-- Exercise --
Set down, exactly and with nothing added, the lines running from the one that holds "Screen dimensions: 282x204" to the final line of the records. Pictures stay out of the copy.

-- Material to process --
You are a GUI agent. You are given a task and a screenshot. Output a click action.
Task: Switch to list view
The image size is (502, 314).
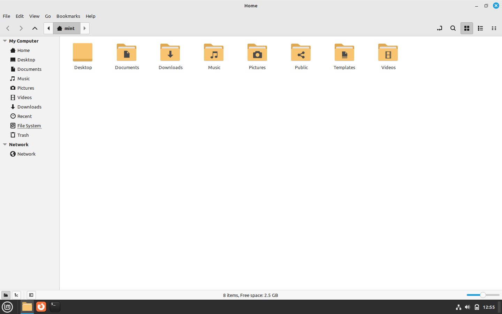coord(480,28)
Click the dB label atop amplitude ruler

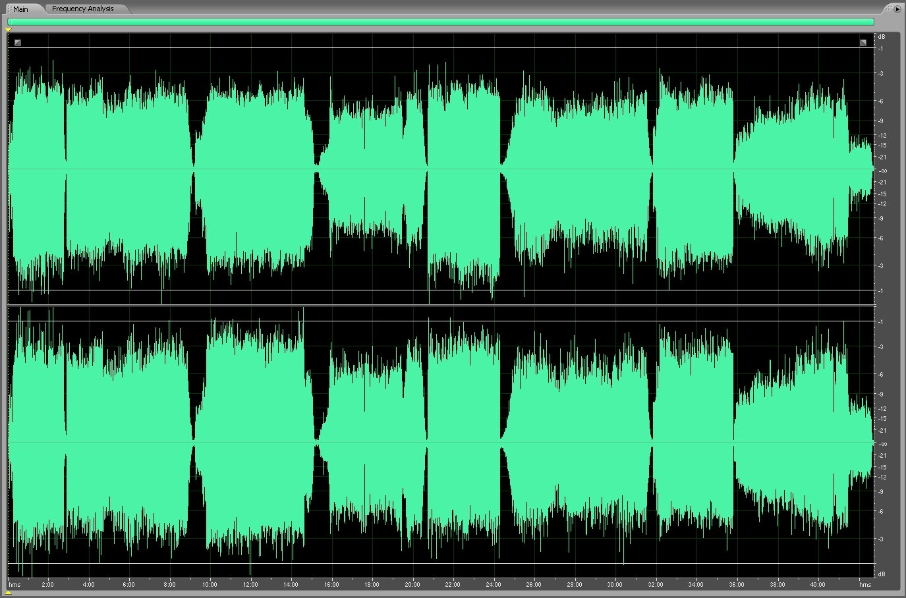881,37
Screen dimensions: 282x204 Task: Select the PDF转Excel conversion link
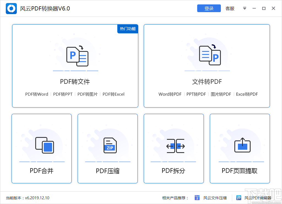click(113, 94)
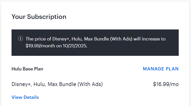The width and height of the screenshot is (191, 106).
Task: Click the $16.99/mo price text
Action: click(166, 84)
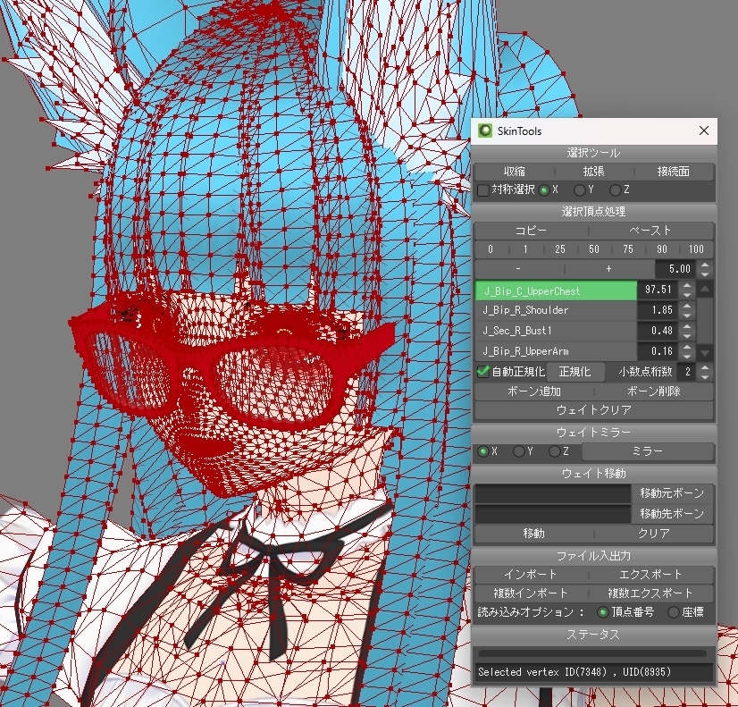Click the エクスポート export button

click(x=650, y=574)
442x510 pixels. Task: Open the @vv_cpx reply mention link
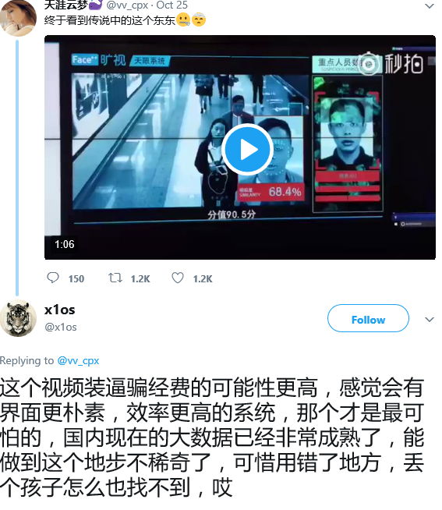(78, 361)
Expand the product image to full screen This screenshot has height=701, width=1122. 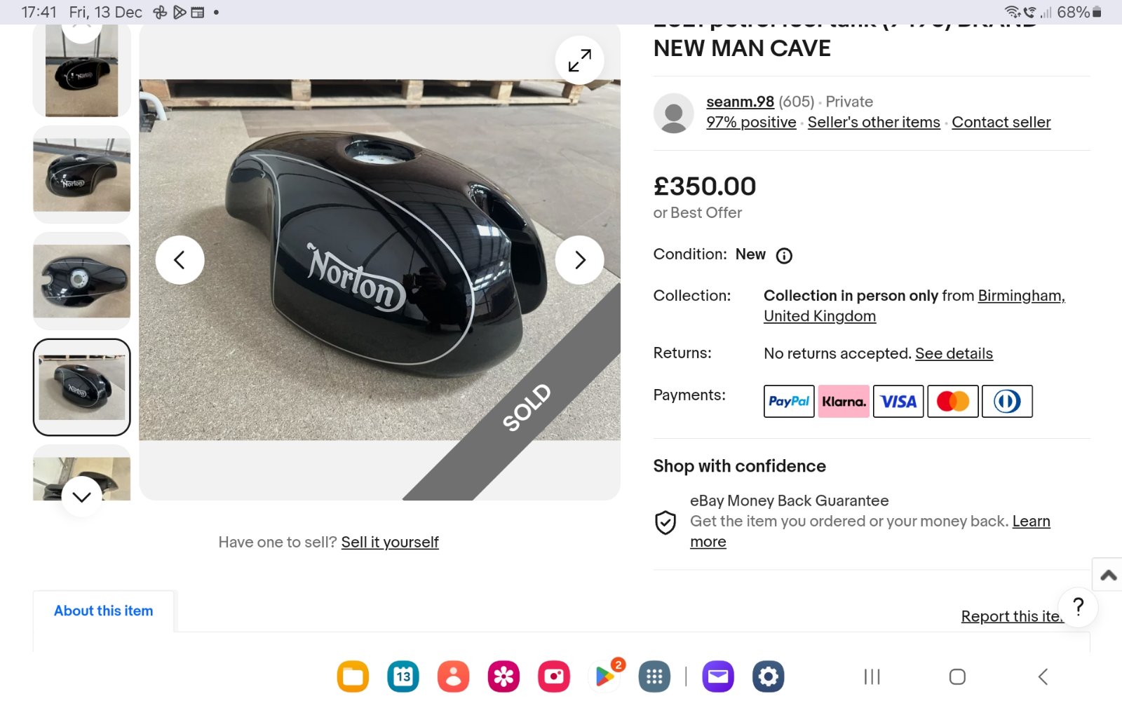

-- Answer for this exercise --
Screen dimensions: 282x204 Task: Select the PDF转Excel conversion link
click(113, 94)
The width and height of the screenshot is (191, 106).
Task: Click the $16.99/mo price text
Action: click(166, 84)
Click the エクスポート export button

click(x=650, y=574)
442x510 pixels. Task: Open the @vv_cpx reply mention link
(78, 361)
Expand the product image to full screen This screenshot has height=701, width=1122. 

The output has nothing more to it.